Our results showed that DL models could identify different regions (pars tensa and pars flaccida) of retraction on the tympanic membrane with varying degrees of performance. Based on clinical experience, it is reasonable to suggest that attic retraction pocket is easier to identify than atelectasis because the normal tympanic membrane shows a mild retraction in the pars tensa without a retraction in the pars flaccida. Thus, in cases of mild retraction, atelectasis may be subtle and difficult to determine, whether it is normal or at stage I atelectasis. Our image dataset was representative and collected from three hospitals with different types of otoscopes, photo conditions, and record systems.

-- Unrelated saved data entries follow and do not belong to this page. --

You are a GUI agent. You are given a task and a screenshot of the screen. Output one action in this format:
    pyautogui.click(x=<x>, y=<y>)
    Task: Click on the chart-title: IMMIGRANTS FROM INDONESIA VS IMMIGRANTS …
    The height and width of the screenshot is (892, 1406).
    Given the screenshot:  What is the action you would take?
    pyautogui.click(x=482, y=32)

Considering our experience [19] and that of other teams [20, 24, 26, 27], Google Inception-V3 demonstrated high performance in developing a diagnostic DL model based on otoscopic images. Therefore, the Google Inception-V3 CNN model was adopted as the backbone network, and subsequently trained, tuned, and evaluated. Based on our findings, the foremost approach to OME otoscopic images with atelectasis by CAM was to focus on pars tensa and attic retraction pocket by CAM on pars flaccida, particularly large and deep retraction pockets and atelectasis, which is consistent with current practice by otologists.

Limitations

Some limitations in our study should be noted. Although the CNN algorithm could identify mild and severe attic retraction pocket and atelectasis, due to the low incidence of severe attic retraction pocket and atelectasis [36,37,38], however, there were not enough images to develop and validate a DL model to identify the different stages of attic retraction pocket and atelectasis. This limitation meant that clinicians were required to complete the task of further classification. Moreover, the retrospective nature of the design created some limitations with regard to data collection, such as inconsistent illumination of the otoscopes. The accuracy of the DL model was considerable affected by the quality of otoscopic images, which is associated with the operators’ examination skills and with the cooperation of the children being examined. Larger, prospective studies with more detailed data for collection rules are needed to improve the performance of the DL model. Finally, non-medical history and hearing information were provided for the DL model and to the otolaryngologists, which may have affected the accuracy of diagnosis. Clinicians could improve the accuracy of diagnosis by combining information from disease history.

Conclusion

In summary, we developed and validated a deep learning model using otoscopic images to diagnose attic retraction pocket and atelectasis in patients with OME, which could be useful in assisting junior otolaryngologists and non-otolaryngologists when making the appropriate diagnosis.